Supporting Self Regulation for Online Course Students
From The Theme
KNOWLEDGE WORKER PRODUCTIVITY
What if we could improve productivity and learning by using software tools as a coach to help users be effective in self-directed online settings?
WHAT WE SET OUT TO DO
As an initial proof-of-concept research project, we set out to conduct the first ever large-scale experimental study of student self regulation in massive online open courses (MOOCs). The research project proposed to examine data from a Science, Technology, Engineering, Math (STEM) MOOC, looking at student use of a variety of time-management software tools, survey responses and course grades. The study sought to compare conditions to measure the effects of the tools on course performance, and on the amount and distribution of student visits to websites unrelated to the course. We also set out to investigate how individual characteristics -such as age, gender, self reported attentiveness, and willpower – impact how individuals interact with, and respond to, time-management tools.
WHAT WE FOUND
This research explored how software tools can shape learners’ online environments, strategically direct their attention, and act as a coach to promote self-regulation in learning. We found that software can provide an externalized version of the metacognitive skills that some online learners may lack – prompting them to set goals, to get back on track when they are distracted, and to use strategies like spaced recall to remember content for longer. We found that this approach promotes effective learning in self-directed online settings, and can help fulfill the promise of online education for improving worker productivity.

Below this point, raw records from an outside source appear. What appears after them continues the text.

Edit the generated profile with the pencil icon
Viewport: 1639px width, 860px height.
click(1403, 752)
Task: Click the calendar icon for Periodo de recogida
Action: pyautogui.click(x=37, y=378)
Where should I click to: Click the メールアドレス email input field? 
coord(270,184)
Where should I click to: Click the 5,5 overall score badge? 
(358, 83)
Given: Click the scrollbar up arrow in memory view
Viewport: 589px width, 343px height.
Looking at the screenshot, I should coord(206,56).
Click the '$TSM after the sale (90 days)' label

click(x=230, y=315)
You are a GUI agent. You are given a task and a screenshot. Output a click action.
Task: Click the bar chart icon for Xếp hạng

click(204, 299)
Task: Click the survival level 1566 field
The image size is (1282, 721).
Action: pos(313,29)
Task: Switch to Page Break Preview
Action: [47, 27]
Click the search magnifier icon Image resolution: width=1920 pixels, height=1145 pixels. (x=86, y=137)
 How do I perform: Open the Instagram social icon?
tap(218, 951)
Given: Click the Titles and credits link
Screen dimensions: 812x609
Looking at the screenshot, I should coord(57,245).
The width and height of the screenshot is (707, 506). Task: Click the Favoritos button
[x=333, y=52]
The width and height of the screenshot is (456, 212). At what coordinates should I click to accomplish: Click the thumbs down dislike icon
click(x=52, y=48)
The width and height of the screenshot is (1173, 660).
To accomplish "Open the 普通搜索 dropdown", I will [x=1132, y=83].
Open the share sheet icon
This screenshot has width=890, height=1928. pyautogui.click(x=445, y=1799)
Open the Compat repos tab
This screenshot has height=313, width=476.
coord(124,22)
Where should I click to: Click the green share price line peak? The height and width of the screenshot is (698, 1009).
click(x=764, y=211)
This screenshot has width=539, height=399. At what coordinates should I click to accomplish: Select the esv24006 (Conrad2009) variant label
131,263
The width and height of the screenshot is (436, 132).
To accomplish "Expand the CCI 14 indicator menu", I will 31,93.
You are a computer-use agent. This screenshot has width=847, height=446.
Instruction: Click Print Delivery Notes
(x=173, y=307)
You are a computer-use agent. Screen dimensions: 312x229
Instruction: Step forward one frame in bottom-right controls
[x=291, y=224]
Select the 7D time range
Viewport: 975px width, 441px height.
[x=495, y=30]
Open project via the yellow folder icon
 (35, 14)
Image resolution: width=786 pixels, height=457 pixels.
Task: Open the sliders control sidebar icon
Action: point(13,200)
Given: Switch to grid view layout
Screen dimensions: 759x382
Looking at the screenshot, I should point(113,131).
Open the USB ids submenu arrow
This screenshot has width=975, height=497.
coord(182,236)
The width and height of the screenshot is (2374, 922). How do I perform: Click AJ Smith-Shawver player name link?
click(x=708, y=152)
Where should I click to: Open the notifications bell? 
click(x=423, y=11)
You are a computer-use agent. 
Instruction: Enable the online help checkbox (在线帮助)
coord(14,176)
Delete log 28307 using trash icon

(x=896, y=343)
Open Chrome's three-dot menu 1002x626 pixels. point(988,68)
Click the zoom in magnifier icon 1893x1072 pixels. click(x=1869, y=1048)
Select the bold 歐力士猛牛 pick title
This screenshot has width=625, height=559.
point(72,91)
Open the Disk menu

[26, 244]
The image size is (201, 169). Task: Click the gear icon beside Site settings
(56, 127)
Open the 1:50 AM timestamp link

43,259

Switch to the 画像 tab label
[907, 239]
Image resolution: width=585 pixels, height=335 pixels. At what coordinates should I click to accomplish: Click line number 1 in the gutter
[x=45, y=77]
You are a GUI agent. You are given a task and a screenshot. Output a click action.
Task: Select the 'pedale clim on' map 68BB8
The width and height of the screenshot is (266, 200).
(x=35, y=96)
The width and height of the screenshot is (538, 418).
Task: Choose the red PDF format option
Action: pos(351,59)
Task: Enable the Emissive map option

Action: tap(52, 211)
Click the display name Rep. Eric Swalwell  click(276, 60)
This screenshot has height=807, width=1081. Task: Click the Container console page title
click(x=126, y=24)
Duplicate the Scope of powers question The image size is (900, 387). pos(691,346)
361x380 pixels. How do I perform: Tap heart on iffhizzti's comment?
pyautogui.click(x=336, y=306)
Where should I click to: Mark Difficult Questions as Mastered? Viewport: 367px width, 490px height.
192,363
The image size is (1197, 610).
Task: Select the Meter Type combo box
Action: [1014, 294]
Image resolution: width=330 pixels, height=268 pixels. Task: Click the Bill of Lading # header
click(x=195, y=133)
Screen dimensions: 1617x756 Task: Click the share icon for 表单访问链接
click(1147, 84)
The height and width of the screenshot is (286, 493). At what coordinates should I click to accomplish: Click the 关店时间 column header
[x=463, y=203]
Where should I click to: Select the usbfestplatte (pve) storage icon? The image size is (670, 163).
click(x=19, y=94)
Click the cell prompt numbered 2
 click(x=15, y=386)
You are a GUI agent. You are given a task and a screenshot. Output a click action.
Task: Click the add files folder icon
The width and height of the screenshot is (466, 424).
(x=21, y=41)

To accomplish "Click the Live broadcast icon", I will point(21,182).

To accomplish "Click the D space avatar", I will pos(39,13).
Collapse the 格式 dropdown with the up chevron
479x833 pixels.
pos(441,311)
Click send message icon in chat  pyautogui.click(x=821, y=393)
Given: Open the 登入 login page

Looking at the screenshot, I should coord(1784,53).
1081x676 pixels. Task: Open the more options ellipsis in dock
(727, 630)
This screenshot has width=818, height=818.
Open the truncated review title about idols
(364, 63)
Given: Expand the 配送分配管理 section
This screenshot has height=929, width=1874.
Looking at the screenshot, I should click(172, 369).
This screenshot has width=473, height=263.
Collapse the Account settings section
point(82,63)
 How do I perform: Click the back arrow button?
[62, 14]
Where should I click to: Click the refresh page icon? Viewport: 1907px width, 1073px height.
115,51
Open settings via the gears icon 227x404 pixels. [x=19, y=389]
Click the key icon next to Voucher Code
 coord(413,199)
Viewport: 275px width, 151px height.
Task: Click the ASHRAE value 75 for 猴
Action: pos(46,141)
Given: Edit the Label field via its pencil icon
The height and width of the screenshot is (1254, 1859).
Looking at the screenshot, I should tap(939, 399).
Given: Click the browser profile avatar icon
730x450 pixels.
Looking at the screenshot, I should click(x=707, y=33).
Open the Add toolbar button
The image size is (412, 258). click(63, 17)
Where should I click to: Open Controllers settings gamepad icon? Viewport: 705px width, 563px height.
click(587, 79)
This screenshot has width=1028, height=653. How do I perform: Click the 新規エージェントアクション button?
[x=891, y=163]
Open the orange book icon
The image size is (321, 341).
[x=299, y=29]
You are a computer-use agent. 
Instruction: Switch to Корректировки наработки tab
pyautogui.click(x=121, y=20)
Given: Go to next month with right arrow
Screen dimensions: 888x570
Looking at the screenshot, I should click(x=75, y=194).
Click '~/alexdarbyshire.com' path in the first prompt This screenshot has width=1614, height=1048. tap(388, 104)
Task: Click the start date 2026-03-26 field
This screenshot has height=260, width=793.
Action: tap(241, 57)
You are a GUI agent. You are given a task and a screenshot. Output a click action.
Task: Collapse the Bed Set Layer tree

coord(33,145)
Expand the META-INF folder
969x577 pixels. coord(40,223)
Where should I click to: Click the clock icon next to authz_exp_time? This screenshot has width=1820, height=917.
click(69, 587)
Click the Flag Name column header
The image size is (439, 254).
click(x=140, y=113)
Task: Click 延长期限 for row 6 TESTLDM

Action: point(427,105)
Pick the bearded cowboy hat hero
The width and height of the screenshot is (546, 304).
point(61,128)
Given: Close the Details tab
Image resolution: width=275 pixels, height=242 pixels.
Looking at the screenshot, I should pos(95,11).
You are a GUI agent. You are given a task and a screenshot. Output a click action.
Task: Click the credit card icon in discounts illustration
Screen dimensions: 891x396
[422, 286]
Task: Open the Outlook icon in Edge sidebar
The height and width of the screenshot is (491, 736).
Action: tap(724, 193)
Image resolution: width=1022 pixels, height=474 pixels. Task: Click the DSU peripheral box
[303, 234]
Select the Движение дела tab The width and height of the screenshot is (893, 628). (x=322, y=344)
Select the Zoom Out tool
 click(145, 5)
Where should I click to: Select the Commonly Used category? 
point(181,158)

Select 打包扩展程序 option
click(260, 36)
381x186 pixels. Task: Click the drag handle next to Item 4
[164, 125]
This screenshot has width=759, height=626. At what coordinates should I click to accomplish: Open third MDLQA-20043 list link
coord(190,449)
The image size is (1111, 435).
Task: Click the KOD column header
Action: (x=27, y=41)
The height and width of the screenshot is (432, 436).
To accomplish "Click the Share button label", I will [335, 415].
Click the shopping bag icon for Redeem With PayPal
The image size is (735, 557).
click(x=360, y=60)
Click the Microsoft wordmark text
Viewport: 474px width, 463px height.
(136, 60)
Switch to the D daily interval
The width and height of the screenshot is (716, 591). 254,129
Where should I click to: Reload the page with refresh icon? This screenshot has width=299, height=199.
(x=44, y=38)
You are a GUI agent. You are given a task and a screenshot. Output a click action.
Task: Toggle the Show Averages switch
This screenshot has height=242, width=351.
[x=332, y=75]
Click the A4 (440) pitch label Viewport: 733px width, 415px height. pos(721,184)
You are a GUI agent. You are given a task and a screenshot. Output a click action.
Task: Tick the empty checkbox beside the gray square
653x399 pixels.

Conversation with Daniel Greene – Open Philanthropy Project – July 28 2015
The Open Philanthropy Project spoke with Mr. Greene of PERTS and Stanford University as part of its investigation into anti-procrastination interventions. Conversation topics included experimentally tested interventions in the fields of goal pursuit and motivation and resources for additional information.
PEOPLE BEHIND THE PROJECT
Carol Dweck is the Lewis and Virginia Eaton Professor of Psychology at Stanford University. Her work bridges developmental psychology, social psychology, and personality psychology, and examines the self-conceptions (or mindsets) people use to structure the self and guide their behavior. Her research looks at the origins of these mindsets, their role in motivation and self-regulation, and their impact on achievement and interpersonal processes.
Roy Pea is the David Jacks Professor of Education & the Learning Sciences at Stanford University, Director of Stanford’s H-STAR Institute, Founder & Director of Stanford’s PhD program in Learning Sciences and Technology Design, and Co-Director of the NSF-funded LIFE Center. Dr. Pea publishes widely on K–12 learning and education, especially in science, mathematics, and technology, fostered by advanced technologies including scientific visualization, online communities, digital video collaboratories, and mobile computing.
Daniel Greene is a doctoral candidate in the Learning Sciences & Technology Design program at the Stanford Graduate School of Education. He applies research into academic mindsets to help students learn in online classrooms, and data-mines the results to advance theory and customize student support.
Richard Patterson is a fourth year PhD student in Policy Analysis and Management at Cornell University. His areas of research include behavioral economics, economics of education, applied microeconomics and population economics. He is currently working on several projects that investigate factors influencing effort and investment in education and work. Richard lives with his wife in Ithaca, NY and enjoys traveling, cycling, hiking, and reading.